**REQUIRED TASK**
Continue the Stirling's formula proof below, starting right after its last sentence.

Consider Stirling's Formula:

$n! \sim \sqrt {2 \pi n} \paren {\dfrac n e}^n$

The ratio of $n!$ to its approximation $\sqrt {2 \pi n} \paren {\dfrac n e}^n$ is bounded as follows:

$e^{1 / \paren {12 n + 1} } < \dfrac {n!} {\sqrt {2 \pi n} n^n e^{-n} } < e^{1 / 12 n}$


Proof

Taking the natural logarithm of the ratio of $n!$ to its approximation $\sqrt {2 \pi n} \paren {\dfrac n e}^n$, we obtain:

\(\ds \map \ln {\dfrac {n!} {\sqrt {2 \pi n} n^n e^{-n} } }\) \(=\) \(\ds \map \ln {n!} - \map \ln { {\sqrt {2 \pi n} n^n e^{-n} } }\) Difference of Logarithms
\(\ds \) \(=\) \(\ds \map \ln {n!} - \map \ln {\sqrt {2 \pi} } - \map \ln {\sqrt n} - \map \ln {n^n} - \map \ln {e^{-n} }\) Sum of Logarithms
\(\ds \) \(=\) \(\ds \map \ln {n!} - \map \ln {\sqrt {2 \pi} } - \dfrac 1 2 \map \ln n- n \map \ln n + n\) Logarithm of Power, Natural Logarithm of e is 1
\(\ds \) \(=\) \(\ds \paren {\ln n! - \paren {n + \dfrac 1 2} \ln n + n} - \map \ln {\sqrt {2 \pi} }\) rearranging
\(\ds \) \(=\) \(\ds d_n - \map \ln {\sqrt {2 \pi} }\) letting $d_n := \ln n! - \paren {n + \dfrac 1 2} \ln n + n$


From the argument in Stirling's Formula: Proof 2: Lemma 3 we have that $\sequence {d_n - \dfrac 1 {12 n} }$ is an increasing sequence.

**DATASET**

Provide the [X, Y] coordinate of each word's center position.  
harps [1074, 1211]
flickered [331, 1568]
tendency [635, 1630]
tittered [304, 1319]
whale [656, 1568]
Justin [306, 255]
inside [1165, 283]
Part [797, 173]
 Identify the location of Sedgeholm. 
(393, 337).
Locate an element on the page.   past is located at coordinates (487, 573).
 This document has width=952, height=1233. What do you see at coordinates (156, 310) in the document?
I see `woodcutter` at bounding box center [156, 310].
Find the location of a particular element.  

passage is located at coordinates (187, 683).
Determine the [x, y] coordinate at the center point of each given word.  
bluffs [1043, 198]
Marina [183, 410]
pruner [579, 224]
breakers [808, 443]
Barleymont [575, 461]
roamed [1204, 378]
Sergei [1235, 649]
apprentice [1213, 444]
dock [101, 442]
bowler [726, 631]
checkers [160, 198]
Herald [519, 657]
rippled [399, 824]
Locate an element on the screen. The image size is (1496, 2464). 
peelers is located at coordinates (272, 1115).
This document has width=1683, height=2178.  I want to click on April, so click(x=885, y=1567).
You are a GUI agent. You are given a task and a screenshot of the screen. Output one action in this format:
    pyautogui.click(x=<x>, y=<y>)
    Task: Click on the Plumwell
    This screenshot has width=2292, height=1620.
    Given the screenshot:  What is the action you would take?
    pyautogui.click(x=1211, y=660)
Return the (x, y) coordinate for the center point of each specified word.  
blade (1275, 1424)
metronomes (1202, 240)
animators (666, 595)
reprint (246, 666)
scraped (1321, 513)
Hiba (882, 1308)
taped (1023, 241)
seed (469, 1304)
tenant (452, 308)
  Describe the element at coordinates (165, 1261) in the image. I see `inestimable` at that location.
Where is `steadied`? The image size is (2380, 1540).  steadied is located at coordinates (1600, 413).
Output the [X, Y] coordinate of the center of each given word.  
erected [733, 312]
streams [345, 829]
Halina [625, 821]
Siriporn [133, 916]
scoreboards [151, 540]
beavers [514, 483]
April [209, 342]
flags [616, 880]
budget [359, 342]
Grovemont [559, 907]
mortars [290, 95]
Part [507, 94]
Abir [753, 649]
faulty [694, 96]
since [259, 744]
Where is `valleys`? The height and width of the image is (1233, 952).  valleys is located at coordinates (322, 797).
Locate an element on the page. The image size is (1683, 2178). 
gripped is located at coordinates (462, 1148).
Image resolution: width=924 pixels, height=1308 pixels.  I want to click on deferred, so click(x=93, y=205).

**OUTPUT**
Then:

\(\ds d_n - d_{n + 1}\) \(=\) \(\ds \ln n! - \paren {n + \frac 1 2} \ln n + n\)
\(\ds \) \(\) \(\, \ds - \, \) \(\ds \paren {\ln \paren {n + 1}! - \paren {n + 1 + \frac 1 2} \map \ln {n + 1} + n + 1}\)
\(\ds \) \(=\) \(\ds -\map \ln {n + 1} - \paren {n + \frac 1 2} \ln n + \paren {n + \frac 3 2} \map \ln {n + 1} - 1\) as $\ln \paren {n + 1}! = \map \ln {n + 1} + \ln n!$
\(\ds \) \(=\) \(\ds \paren {n + \frac 1 2} \map \ln {\frac {n + 1} n} - 1\) Difference of Logarithms
\(\ds \) \(=\) \(\ds \paren {\frac {2 n + 1} 2} \map \ln {\frac {2 n + 2} {2 n} } - 1\) multiplying top and bottom by $2$
\(\ds \) \(=\) \(\ds \paren {\frac {2 n + 1} 2} \map \ln {\frac {\paren {2 n + 1} + 1} {\paren {2 n + 1} - 1} } - 1\) adding and subtracting $1$
\(\ds \) \(=\) \(\ds \paren {\frac {2 n + 1} 2} \map \ln {\dfrac {\paren {2 n + 1} } {\paren {2 n + 1} } \times \paren {\frac {1 + \dfrac 1 {2 n + 1} } {1 - \dfrac 1 {2 n + 1} } } } - 1\)
\(\text {(1)}: \quad\) \(\ds \) \(=\) \(\ds \paren {\frac {2 n + 1} 2} \map \ln {\frac {1 + \paren {2 n + 1}^{-1} } {1 - \paren {2 n + 1}^{-1} } } - 1\) dividing top and bottom by $\paren {2 n + 1}$


Let:

$\map f x := \dfrac 1 {2 x} \map \ln {\dfrac {1 + x} {1 - x} } - 1$

for $\size x < 1$.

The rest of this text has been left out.